A. 3. b. Kebudayaan: Karya Sebagai Dharma

Seperti sudah pernah diungkakan bahwa bagi orang Jawa “antara pekerjaan, interaksi dan doa tidak ada perbedaan prinsip hakiki” Magnis-Suseno, 2001: 82 dengan demikian setiap aktivitas atau gerak diri sepenuhnya dikontrol oleh ‘kesadaran akan’. Dan derivasi dari seluruh filsafat Jawa adalah ‘mematenkan’ pengetahuan itu dalam sebuah karya. Hakikatnya, karya adalah puncak pengejawantahan hidup yang sesungguhnya bagi orang Jawa. Dari jaman gemilang itu dikenal dan dikenanglah berbagai Pujangga, Pustaka, Pusaka dan Pusara, sebagai museum hidup: situs dan ritus kebudayaan, bahkan hingga keberadaannya hari ini. Namun demikian patut dicatat, pasca Ronggowarsito yang sering disebut sebagai pujangga penutup, atau pasca jatuhnya laskar-laskar Diponegoro 1825-1830, wajah Jawa banyak mengalami pergeseran dan perubahan. Jawa tidak lagi menghasilkan daur hidup yang sejatinya. Hal ini diperparah lagi bahwasanya priyayi-priyayi Jawa sebagai kelas menengah dalam struktur hierarki sosial Jawa tidaklah memainkan peran yang cukup signifikan. Namun kemerosotan itu tertutupi dengan sosialisasi kesenian di tengah masyarakat karena memang hanya itulah yang dapat mereka lakukan. Mengomentari situasi tersebut, dalam sebuah terbitannya 42 tahun lalu, Anderson mengatakan, “Di pedesaan perubahan terjadi dengan lebih lambat, dan disanalah budaya jawa yang tua paling kuat mempertahankan pegangan atas jiwa manusia. Meskipun demikian, musim gugur telah tiba. Pada pohon kebudayaan Jawa daun-daun jatuh satu per satu” 2003: 70. Yang ada bagi Jawa hari ini adalah kebudayaan sebagai komoditas, utamanya komoditas wisata.
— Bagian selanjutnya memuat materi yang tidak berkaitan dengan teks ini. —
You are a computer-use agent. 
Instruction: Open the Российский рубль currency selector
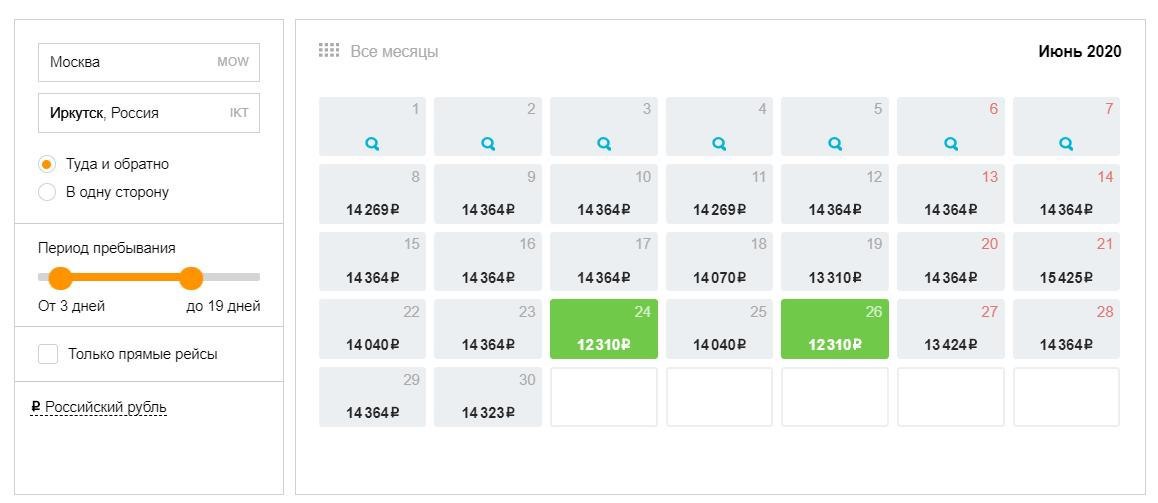tap(99, 407)
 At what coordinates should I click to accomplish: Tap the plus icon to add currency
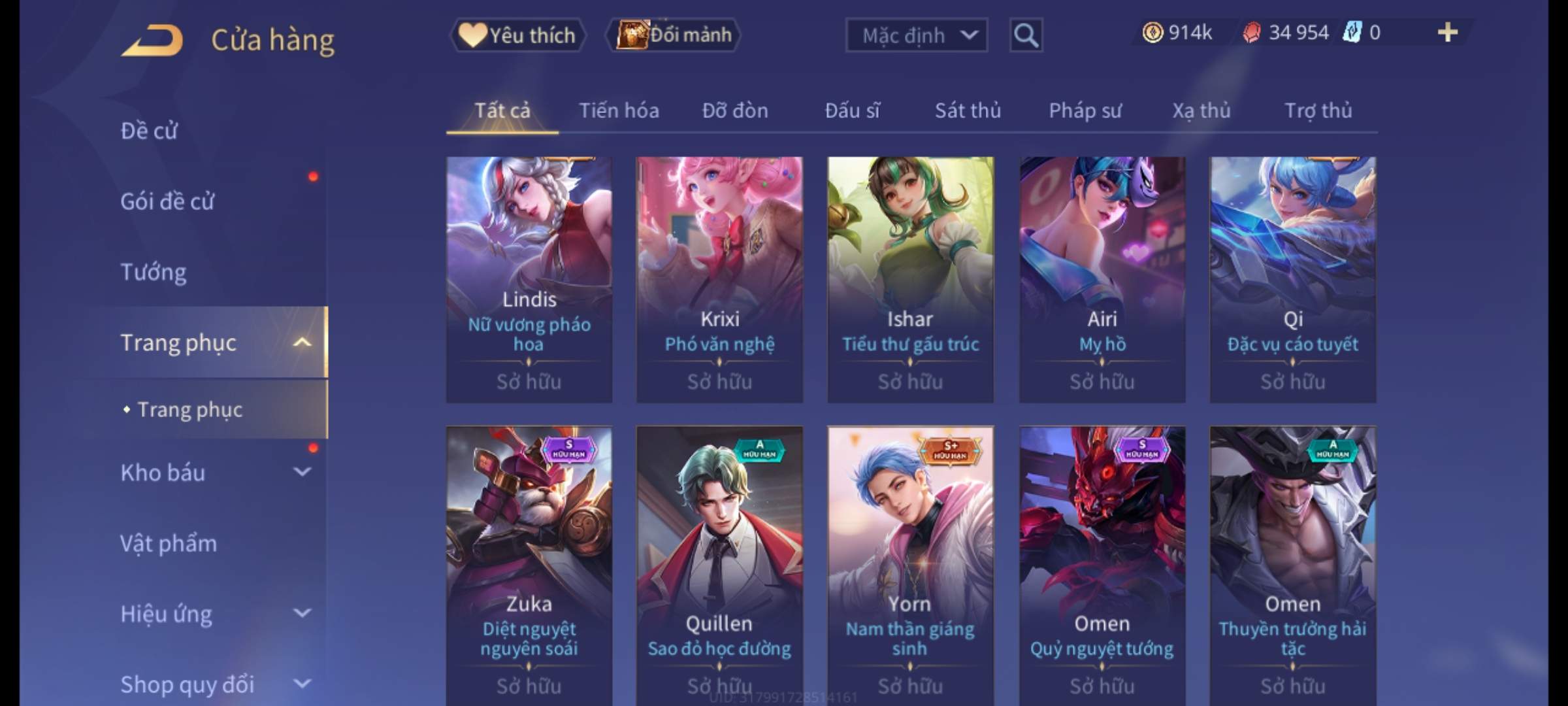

Satu yang tersisa, katakanlah demikian, adalah wayang. Bagaimanapun bentuknya kini, kesenian ini dapat terus bertahan, walau terkadang berada dalam nuansa yang mengharukan. Wayang dipercaya banyak kalangan sebagai salah satu dari gawang pertahanan terakhir Jawa hari ini. Padanyalah Jawa sebenarnya menyandarkan diri.